:: Assignment ::
Working from the records below, repeat exactly the lines starting at the line that contains "The height and width of the screenshot is (492, 620)." and ending at the line that contains "You are a computer-use agent. 1002x600", inclusive.

Saved data entries:
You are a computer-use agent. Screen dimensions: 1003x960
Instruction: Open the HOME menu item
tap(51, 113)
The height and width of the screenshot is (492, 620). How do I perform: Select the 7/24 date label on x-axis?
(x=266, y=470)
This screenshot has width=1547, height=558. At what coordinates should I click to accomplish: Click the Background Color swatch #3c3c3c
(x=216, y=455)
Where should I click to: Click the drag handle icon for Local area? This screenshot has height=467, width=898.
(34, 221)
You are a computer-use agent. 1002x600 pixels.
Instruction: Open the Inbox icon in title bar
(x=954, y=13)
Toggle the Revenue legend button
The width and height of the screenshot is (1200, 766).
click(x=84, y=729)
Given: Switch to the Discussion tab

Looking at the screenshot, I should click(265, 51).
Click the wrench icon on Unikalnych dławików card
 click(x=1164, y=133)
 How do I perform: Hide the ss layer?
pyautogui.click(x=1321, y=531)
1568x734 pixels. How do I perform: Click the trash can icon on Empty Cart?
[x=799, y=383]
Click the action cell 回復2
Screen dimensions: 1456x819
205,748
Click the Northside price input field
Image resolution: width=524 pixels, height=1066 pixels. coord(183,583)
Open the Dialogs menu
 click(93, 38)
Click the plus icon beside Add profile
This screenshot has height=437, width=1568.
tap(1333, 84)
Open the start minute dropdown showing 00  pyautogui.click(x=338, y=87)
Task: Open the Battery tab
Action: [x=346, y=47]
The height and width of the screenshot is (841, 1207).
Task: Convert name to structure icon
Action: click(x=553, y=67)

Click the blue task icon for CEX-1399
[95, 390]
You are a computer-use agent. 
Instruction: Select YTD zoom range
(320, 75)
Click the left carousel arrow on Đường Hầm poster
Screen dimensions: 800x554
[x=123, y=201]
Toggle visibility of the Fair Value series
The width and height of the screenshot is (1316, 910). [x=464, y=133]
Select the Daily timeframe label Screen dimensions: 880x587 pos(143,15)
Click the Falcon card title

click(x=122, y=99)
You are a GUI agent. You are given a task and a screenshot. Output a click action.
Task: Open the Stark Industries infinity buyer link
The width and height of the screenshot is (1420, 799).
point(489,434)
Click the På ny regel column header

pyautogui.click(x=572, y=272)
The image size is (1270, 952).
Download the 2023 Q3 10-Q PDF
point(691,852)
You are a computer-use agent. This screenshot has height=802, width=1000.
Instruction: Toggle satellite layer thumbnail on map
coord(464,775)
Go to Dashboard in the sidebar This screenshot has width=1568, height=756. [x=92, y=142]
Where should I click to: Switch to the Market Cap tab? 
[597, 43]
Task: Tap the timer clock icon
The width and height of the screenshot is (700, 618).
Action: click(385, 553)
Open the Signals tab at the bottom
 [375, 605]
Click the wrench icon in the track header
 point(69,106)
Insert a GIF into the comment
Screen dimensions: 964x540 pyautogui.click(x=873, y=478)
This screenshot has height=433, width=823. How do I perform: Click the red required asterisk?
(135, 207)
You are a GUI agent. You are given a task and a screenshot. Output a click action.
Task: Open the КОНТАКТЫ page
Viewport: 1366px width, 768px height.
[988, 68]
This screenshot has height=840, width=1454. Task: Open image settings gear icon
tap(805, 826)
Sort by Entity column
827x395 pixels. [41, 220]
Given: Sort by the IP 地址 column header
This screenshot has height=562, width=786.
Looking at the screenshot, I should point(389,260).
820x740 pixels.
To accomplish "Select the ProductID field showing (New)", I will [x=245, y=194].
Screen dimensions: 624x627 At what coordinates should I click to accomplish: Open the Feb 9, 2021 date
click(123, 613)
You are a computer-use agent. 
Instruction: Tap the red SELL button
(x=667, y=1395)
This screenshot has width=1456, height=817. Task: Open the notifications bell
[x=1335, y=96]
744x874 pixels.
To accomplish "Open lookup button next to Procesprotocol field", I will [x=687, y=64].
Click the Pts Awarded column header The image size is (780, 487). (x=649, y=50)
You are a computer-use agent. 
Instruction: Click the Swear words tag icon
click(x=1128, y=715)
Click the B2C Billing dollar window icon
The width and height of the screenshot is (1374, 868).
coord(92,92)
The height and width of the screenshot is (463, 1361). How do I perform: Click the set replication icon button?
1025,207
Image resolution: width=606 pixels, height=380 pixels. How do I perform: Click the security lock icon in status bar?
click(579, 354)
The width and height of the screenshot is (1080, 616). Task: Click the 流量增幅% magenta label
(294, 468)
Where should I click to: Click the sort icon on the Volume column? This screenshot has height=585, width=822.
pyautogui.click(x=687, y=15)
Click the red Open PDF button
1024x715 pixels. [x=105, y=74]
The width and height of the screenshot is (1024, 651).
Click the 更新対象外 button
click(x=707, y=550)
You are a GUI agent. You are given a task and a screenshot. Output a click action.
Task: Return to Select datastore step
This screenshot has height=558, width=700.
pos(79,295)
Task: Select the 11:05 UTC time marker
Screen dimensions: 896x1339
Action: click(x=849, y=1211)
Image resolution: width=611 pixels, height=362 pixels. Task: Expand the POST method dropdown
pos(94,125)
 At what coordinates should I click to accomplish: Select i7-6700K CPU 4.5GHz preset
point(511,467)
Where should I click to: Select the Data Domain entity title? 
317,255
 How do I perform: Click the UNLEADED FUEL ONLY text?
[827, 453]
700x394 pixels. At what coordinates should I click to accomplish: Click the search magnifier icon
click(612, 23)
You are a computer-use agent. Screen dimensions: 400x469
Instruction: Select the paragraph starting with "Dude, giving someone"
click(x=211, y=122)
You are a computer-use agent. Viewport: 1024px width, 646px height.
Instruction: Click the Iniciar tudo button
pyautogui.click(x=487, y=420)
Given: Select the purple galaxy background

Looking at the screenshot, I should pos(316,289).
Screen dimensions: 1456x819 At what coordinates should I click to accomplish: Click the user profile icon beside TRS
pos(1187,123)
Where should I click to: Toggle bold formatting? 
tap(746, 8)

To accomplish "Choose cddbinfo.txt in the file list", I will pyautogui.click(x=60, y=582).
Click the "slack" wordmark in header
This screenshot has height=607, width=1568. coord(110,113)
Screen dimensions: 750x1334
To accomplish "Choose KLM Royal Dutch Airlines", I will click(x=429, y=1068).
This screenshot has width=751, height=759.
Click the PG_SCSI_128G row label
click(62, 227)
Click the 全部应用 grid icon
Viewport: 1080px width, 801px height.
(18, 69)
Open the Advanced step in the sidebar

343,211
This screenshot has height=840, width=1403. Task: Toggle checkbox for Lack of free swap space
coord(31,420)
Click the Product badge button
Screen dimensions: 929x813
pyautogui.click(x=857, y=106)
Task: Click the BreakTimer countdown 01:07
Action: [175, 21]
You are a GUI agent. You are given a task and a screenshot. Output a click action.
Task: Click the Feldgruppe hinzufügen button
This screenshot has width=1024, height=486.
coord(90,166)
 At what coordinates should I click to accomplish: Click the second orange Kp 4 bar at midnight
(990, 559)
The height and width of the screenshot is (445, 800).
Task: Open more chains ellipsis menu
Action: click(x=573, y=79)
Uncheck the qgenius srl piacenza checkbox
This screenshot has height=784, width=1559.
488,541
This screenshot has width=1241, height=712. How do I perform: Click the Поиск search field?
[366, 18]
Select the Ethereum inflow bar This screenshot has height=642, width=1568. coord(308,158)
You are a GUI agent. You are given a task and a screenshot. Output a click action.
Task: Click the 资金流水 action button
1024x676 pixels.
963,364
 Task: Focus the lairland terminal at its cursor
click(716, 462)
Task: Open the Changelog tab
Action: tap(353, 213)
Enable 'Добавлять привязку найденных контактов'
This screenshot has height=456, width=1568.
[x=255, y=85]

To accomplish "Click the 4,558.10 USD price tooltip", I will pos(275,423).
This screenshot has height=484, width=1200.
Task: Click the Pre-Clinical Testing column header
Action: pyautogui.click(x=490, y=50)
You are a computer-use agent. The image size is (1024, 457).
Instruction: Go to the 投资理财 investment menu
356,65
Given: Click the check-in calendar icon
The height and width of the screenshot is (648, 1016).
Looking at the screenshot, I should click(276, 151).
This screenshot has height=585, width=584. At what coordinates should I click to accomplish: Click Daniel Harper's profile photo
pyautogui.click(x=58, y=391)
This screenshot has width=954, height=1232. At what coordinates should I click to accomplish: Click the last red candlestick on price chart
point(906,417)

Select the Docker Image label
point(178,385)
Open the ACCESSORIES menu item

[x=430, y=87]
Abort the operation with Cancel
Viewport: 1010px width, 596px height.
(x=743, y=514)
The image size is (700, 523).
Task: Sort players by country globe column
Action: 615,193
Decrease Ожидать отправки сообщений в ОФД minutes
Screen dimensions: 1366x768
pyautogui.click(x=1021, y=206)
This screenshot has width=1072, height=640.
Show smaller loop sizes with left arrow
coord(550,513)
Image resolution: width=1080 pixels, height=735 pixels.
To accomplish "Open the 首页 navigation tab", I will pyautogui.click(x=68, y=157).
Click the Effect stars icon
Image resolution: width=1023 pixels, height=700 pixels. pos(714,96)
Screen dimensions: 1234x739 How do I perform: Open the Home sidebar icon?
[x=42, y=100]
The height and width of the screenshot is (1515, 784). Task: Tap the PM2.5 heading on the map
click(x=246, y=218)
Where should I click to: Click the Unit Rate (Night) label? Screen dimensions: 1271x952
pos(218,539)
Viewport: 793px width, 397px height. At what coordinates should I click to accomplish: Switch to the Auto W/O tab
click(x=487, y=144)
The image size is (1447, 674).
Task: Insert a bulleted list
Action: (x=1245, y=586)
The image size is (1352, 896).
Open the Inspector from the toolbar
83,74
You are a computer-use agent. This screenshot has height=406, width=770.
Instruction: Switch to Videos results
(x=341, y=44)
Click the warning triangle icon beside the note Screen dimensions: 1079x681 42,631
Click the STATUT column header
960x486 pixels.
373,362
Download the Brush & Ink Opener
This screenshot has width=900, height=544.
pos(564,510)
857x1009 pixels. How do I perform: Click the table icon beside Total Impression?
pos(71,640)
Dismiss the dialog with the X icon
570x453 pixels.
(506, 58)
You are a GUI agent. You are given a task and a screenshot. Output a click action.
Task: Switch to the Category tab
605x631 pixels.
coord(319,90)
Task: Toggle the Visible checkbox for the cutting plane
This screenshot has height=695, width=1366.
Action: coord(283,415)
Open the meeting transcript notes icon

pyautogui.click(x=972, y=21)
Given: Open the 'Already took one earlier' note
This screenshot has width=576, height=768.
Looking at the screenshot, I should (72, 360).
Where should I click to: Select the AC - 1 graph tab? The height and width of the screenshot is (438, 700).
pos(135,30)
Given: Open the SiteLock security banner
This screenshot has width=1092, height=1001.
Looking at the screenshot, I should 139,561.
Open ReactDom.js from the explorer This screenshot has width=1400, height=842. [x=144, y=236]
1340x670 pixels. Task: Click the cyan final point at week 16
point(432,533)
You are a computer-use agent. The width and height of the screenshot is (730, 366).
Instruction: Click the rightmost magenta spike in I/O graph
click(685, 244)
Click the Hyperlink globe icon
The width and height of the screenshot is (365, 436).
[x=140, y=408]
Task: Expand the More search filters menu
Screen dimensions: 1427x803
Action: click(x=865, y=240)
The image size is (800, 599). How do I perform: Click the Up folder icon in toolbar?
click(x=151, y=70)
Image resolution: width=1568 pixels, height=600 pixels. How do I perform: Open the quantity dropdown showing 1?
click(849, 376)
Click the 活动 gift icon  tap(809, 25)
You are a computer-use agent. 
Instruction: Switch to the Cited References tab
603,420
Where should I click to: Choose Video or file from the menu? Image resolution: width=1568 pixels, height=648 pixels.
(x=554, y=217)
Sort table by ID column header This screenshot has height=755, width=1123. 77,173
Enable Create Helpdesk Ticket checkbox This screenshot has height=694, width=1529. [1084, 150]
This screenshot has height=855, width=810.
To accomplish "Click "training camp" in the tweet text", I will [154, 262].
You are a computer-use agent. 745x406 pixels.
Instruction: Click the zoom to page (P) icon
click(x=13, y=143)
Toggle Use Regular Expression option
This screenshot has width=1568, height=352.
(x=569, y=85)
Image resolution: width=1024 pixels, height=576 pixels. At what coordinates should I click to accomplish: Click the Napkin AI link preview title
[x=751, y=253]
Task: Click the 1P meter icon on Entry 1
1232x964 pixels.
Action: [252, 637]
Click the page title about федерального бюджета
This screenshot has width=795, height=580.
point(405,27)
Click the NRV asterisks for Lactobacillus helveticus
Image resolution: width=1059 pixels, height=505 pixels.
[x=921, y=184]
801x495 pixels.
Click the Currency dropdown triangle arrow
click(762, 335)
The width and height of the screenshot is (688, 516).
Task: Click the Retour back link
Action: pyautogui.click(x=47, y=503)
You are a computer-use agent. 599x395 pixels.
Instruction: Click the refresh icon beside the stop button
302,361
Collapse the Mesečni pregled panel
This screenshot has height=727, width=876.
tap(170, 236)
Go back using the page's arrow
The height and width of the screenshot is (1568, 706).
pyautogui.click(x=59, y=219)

:: Solved exercise ::
The height and width of the screenshot is (492, 620). How do I perform: Select the 7/24 date label on x-axis?
(x=266, y=470)
This screenshot has width=1547, height=558. At what coordinates should I click to accomplish: Click the Background Color swatch #3c3c3c
(x=216, y=455)
Where should I click to: Click the drag handle icon for Local area? This screenshot has height=467, width=898.
(34, 221)
You are a computer-use agent. 1002x600 pixels.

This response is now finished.